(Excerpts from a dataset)
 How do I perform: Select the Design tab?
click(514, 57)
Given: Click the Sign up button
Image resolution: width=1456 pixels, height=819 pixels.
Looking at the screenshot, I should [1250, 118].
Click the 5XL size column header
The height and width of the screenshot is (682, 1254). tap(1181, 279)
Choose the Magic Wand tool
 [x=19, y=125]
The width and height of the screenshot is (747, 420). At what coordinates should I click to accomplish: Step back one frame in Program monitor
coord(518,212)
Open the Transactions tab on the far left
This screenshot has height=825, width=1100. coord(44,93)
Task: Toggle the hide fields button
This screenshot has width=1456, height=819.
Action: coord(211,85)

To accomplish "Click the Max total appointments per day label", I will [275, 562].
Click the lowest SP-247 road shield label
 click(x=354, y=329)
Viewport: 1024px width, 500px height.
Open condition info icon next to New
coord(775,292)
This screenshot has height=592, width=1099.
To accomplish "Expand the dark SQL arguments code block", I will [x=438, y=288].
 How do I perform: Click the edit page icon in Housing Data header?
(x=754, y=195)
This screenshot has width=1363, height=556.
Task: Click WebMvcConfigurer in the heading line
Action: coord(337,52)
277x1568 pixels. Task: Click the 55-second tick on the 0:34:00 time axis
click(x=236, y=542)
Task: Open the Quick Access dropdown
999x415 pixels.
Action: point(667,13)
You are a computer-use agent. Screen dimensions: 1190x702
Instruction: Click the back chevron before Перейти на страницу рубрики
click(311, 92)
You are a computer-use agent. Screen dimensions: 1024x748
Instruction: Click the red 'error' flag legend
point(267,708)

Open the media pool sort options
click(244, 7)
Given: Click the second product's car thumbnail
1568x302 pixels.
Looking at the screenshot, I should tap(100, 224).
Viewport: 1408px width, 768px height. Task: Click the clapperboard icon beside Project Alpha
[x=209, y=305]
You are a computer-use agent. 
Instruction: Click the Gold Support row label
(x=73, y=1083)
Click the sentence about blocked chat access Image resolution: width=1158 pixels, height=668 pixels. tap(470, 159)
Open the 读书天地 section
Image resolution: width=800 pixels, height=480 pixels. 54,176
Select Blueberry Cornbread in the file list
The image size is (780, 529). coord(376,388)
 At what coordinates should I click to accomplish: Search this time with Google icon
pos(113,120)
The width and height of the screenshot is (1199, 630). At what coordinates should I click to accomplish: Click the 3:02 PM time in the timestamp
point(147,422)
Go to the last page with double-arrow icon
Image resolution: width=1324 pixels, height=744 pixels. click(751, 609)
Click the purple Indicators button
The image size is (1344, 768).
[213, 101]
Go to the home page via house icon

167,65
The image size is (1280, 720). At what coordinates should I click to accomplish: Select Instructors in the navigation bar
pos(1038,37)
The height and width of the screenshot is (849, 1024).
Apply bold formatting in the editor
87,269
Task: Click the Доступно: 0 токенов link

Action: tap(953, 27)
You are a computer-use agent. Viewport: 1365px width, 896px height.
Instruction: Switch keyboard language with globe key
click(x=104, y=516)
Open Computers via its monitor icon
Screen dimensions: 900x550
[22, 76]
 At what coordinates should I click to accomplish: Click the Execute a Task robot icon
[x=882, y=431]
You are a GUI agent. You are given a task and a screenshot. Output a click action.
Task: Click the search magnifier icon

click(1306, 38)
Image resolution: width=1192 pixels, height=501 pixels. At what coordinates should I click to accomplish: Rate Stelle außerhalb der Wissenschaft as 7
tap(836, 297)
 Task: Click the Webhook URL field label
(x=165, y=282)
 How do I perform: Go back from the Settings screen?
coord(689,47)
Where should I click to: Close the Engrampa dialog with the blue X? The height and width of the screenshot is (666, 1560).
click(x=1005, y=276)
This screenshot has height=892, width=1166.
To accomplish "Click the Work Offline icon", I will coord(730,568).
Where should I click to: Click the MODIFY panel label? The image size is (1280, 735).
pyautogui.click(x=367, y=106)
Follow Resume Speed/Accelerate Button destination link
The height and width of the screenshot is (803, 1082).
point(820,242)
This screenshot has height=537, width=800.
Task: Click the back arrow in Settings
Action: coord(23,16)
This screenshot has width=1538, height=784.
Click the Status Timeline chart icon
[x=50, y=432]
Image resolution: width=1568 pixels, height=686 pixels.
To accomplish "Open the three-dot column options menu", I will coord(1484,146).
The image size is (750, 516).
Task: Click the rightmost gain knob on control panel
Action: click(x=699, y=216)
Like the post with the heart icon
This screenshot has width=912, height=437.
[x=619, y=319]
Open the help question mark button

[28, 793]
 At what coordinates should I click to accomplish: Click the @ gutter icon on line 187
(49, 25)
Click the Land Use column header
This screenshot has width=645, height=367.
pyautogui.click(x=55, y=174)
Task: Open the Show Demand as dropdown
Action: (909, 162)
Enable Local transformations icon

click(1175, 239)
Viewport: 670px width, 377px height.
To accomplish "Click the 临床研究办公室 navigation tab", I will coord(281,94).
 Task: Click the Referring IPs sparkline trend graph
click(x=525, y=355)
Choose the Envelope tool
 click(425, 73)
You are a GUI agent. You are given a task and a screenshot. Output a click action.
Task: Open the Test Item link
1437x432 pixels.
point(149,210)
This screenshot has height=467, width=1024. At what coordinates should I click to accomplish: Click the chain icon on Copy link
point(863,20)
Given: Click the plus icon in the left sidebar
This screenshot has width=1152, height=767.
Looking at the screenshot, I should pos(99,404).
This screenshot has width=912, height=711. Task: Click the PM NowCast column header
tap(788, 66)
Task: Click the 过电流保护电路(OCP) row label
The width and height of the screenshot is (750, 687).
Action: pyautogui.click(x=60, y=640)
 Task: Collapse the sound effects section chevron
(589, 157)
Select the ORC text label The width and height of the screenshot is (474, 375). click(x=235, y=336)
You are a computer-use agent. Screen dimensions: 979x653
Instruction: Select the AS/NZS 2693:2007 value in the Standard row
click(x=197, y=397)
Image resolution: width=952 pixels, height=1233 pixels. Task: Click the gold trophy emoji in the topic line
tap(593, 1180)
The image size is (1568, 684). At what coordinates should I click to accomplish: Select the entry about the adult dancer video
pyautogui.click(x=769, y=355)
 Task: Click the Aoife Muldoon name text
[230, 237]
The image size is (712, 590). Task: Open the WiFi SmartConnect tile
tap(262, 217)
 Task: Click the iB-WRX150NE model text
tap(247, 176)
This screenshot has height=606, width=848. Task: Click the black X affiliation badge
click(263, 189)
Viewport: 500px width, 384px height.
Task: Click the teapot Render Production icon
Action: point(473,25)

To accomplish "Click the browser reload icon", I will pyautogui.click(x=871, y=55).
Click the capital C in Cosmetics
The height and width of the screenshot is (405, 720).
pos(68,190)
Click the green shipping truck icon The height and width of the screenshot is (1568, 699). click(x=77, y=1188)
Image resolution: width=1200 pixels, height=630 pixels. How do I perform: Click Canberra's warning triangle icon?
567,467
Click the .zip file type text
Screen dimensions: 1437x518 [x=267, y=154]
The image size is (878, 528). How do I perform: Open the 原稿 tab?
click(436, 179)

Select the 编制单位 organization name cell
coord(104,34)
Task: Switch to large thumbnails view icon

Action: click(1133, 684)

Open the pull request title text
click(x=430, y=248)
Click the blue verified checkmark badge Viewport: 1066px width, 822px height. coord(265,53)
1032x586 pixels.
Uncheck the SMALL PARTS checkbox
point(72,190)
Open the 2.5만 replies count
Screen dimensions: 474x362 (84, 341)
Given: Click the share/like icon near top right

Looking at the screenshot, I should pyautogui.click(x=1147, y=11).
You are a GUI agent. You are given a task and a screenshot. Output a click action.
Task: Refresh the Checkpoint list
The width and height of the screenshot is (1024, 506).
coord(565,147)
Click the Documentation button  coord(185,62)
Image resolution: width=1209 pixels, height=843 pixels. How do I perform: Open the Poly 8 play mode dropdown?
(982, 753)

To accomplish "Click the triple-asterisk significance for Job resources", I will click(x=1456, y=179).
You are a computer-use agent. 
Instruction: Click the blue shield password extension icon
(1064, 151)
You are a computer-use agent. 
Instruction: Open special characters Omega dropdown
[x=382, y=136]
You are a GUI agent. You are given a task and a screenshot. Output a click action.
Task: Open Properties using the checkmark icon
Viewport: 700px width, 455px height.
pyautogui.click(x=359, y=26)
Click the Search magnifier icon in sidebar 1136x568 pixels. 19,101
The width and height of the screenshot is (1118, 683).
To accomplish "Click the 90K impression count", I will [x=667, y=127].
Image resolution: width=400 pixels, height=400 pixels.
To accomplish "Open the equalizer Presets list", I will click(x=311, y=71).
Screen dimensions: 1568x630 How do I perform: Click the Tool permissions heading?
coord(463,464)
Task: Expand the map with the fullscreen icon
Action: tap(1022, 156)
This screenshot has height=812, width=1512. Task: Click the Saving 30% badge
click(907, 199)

- **TRY IT**
The lines above from the one containing "The width and height of the screenshot is (747, 420)." through the one containing "Task: Toggle the hide fields button" are to be set down exactly, and no others.

- **RESULT FOR THIS TASK**
The width and height of the screenshot is (747, 420). At what coordinates should I click to accomplish: Step back one frame in Program monitor
coord(518,212)
Open the Transactions tab on the far left
This screenshot has height=825, width=1100. coord(44,93)
Task: Toggle the hide fields button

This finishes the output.